Activity: The lines from the start of the records through the one containing "Tap the battery" are to be restated word for word; please include both ends.

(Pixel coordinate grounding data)
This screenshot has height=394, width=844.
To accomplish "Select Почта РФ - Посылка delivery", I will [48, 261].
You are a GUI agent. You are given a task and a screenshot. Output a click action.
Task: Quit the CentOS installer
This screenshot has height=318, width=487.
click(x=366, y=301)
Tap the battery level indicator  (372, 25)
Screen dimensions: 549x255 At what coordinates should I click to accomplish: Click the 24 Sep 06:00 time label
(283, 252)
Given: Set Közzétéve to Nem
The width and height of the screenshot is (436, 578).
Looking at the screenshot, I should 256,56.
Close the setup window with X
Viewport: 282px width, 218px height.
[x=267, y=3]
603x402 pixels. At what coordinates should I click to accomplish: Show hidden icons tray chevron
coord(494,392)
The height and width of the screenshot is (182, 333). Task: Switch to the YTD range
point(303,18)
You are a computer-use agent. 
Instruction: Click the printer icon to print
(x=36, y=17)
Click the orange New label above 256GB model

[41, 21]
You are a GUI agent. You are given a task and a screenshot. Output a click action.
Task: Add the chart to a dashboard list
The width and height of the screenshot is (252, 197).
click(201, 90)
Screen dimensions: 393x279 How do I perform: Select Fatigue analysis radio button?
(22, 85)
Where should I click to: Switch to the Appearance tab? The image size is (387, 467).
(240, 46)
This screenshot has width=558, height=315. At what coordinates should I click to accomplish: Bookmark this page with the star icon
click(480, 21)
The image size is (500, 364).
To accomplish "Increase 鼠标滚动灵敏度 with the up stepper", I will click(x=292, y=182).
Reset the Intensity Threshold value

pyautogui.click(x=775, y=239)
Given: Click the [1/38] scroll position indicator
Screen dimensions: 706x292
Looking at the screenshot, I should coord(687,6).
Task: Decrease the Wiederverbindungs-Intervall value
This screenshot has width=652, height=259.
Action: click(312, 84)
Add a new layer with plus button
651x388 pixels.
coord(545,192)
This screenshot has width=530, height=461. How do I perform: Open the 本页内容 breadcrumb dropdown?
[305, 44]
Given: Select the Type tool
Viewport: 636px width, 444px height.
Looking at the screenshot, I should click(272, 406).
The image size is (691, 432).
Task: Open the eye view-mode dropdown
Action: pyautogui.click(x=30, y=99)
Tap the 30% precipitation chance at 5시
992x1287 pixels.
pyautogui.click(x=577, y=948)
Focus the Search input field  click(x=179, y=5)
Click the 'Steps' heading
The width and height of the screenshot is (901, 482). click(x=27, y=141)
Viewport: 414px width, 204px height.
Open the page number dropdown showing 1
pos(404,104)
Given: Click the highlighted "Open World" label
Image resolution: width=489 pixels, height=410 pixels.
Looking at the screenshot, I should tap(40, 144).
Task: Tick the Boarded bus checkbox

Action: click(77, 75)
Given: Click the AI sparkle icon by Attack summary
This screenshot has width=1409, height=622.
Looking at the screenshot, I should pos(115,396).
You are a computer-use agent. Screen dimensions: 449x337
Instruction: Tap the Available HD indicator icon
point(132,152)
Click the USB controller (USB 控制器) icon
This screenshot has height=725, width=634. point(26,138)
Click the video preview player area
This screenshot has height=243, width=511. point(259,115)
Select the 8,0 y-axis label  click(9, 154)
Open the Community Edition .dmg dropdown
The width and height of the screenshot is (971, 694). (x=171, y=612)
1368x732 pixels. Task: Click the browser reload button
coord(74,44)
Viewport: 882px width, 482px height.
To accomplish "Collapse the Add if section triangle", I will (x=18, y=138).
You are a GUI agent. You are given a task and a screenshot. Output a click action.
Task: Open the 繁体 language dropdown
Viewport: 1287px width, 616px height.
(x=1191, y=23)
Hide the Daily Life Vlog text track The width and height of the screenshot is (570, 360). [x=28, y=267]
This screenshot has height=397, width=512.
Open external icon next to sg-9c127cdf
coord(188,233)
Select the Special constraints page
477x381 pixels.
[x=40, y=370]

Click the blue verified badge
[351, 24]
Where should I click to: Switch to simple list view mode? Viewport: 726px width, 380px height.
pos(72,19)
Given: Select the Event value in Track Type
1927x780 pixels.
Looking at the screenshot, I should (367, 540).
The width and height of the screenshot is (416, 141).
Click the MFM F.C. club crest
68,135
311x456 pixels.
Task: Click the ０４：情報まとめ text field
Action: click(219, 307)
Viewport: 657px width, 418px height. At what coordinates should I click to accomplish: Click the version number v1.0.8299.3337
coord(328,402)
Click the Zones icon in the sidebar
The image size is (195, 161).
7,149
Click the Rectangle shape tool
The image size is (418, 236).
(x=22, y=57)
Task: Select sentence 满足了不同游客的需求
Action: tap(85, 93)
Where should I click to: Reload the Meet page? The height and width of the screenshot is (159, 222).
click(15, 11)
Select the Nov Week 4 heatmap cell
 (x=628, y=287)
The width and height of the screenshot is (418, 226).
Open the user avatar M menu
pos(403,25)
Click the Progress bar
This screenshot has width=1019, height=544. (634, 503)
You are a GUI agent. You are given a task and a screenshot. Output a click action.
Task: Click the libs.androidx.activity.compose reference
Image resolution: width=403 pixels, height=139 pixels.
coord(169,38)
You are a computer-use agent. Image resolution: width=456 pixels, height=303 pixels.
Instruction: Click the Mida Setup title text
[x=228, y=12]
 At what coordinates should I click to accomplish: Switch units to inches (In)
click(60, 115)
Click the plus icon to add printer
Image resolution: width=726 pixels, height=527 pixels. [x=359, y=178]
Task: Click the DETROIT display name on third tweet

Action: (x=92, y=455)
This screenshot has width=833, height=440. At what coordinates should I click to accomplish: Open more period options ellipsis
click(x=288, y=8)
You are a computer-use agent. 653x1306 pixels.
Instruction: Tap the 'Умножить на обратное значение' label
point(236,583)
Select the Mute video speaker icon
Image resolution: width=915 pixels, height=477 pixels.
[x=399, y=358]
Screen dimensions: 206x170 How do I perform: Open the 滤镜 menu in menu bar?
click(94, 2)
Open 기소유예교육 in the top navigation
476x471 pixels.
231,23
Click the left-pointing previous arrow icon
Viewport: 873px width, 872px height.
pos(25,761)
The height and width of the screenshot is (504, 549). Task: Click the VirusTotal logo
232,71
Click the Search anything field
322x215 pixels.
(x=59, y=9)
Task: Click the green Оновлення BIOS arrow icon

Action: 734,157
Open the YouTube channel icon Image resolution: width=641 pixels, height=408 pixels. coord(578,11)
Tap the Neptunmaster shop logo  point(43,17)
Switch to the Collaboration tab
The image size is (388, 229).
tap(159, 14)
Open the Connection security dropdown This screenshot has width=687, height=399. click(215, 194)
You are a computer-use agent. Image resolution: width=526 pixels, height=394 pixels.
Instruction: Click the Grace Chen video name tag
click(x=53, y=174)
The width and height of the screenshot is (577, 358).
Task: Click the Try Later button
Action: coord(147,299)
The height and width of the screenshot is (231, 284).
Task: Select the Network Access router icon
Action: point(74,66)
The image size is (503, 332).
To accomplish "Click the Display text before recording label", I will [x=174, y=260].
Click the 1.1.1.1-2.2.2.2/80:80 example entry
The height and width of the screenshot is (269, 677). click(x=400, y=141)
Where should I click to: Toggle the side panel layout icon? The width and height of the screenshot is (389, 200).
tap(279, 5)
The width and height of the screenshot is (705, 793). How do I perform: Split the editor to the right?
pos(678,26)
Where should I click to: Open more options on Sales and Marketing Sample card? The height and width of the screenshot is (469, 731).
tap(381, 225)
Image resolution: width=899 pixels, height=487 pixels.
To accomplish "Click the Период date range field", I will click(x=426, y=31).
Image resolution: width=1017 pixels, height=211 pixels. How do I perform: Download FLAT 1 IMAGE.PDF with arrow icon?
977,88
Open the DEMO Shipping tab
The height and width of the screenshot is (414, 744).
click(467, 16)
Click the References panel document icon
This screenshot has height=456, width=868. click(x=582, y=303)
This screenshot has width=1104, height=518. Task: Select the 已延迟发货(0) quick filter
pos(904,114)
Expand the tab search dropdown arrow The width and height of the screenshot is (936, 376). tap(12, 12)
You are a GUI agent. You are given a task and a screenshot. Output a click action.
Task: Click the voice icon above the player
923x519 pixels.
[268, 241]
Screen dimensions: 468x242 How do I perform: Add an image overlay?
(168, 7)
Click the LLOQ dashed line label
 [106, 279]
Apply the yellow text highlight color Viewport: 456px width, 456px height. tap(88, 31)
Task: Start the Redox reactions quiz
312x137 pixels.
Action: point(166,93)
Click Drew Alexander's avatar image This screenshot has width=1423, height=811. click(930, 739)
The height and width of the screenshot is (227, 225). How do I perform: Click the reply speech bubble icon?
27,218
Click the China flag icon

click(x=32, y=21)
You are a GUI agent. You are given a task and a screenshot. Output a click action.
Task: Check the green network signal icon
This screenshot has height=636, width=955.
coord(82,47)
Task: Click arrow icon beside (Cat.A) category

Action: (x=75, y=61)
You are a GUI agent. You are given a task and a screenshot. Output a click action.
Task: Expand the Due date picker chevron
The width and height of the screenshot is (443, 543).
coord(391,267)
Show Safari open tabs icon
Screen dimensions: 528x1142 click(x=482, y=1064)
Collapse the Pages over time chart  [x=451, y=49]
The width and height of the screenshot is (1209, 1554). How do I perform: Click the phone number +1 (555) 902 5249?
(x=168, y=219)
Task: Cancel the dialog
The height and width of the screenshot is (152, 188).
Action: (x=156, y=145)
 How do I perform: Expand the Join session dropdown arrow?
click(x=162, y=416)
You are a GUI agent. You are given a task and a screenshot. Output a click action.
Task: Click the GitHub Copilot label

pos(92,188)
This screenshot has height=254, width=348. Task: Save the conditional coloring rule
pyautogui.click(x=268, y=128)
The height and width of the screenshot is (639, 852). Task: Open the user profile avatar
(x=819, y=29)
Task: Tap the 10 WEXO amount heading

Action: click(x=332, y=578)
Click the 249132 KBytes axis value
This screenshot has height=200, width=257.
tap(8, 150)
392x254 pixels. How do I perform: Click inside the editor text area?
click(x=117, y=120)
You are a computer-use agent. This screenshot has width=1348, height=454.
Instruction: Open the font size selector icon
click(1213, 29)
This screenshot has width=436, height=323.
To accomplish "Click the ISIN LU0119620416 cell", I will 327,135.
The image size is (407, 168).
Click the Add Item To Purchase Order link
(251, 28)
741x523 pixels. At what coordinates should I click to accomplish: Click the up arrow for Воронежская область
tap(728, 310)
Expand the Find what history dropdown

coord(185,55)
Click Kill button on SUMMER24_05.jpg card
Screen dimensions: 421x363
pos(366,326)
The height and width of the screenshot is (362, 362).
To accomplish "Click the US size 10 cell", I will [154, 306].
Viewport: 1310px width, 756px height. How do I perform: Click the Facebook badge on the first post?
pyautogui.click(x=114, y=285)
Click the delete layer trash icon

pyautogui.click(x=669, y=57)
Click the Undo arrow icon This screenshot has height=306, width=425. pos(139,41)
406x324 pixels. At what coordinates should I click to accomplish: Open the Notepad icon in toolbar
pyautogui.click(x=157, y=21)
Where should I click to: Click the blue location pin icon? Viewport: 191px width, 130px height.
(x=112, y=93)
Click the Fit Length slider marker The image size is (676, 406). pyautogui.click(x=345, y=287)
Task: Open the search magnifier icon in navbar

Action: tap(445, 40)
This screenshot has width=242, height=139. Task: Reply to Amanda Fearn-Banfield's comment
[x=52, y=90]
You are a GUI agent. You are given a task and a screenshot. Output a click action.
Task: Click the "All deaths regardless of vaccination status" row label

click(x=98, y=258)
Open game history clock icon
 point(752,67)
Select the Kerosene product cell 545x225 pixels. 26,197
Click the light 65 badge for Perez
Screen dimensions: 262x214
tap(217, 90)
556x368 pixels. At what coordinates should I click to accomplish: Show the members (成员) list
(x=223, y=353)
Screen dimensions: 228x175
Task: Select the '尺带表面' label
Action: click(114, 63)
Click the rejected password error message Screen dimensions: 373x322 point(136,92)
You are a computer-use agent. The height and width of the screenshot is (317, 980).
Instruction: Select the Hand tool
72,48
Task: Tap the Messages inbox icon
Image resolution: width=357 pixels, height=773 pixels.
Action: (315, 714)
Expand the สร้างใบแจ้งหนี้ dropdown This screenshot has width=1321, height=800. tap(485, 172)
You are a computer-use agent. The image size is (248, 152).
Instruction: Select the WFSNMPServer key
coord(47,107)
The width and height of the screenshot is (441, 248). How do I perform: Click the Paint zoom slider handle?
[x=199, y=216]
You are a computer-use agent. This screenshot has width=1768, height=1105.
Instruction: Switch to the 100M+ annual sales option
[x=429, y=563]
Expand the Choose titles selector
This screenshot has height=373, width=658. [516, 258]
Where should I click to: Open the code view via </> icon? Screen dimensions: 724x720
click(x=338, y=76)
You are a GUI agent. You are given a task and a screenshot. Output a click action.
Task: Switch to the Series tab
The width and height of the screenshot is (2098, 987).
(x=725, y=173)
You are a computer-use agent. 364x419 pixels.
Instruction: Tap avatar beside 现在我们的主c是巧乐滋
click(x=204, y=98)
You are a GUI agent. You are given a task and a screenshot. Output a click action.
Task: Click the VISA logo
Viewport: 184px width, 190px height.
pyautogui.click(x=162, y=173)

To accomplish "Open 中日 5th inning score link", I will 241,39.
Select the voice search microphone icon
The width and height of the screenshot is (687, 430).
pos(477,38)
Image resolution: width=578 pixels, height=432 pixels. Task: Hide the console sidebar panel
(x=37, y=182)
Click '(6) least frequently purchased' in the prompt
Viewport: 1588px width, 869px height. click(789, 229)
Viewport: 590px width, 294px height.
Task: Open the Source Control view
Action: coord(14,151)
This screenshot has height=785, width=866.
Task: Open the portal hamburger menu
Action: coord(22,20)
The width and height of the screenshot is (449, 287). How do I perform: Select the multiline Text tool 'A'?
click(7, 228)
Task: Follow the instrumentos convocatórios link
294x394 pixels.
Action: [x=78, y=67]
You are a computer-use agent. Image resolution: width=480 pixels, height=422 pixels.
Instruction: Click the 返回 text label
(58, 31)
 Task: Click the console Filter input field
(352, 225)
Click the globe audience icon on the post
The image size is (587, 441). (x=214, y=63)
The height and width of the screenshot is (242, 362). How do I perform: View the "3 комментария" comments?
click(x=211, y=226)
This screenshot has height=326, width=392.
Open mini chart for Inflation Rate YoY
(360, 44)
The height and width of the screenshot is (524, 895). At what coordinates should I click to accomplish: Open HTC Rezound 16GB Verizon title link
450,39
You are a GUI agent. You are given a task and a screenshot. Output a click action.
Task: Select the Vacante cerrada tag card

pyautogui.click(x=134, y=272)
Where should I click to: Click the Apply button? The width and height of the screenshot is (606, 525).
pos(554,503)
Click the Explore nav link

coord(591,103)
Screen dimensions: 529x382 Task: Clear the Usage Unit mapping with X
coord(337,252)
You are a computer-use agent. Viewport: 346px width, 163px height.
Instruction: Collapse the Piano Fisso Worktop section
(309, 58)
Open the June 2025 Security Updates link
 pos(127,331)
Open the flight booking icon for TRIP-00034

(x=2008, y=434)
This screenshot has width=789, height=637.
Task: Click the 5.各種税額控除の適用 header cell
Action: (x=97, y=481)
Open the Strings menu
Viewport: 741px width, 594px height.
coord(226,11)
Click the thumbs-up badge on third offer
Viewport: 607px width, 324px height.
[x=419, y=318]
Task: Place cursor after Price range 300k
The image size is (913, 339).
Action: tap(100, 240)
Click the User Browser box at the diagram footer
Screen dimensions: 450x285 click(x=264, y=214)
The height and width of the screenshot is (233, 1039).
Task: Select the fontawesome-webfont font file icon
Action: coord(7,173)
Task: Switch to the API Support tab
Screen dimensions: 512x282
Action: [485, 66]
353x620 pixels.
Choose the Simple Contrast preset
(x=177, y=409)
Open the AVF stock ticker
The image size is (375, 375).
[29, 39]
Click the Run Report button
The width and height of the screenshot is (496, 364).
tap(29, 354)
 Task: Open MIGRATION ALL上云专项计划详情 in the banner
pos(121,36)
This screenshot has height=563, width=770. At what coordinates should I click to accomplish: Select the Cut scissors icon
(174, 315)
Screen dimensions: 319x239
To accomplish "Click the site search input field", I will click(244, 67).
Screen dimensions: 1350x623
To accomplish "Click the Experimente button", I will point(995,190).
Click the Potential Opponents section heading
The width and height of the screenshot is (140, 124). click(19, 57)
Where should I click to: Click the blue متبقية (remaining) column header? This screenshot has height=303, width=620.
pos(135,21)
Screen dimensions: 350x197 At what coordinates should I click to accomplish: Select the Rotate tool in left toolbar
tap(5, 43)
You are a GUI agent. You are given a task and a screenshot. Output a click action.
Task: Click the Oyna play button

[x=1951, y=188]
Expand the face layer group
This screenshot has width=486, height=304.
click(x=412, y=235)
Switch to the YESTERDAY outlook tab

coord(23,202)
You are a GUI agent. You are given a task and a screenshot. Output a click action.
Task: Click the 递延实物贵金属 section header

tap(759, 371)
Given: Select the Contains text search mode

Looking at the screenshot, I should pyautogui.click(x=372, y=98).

Exercise result:
This screenshot has height=394, width=844.
To accomplish "Select Почта РФ - Посылка delivery", I will [48, 261].
You are a GUI agent. You are given a task and a screenshot. Output a click action.
Task: Quit the CentOS installer
This screenshot has height=318, width=487.
click(x=366, y=301)
Tap the battery level indicator  (372, 25)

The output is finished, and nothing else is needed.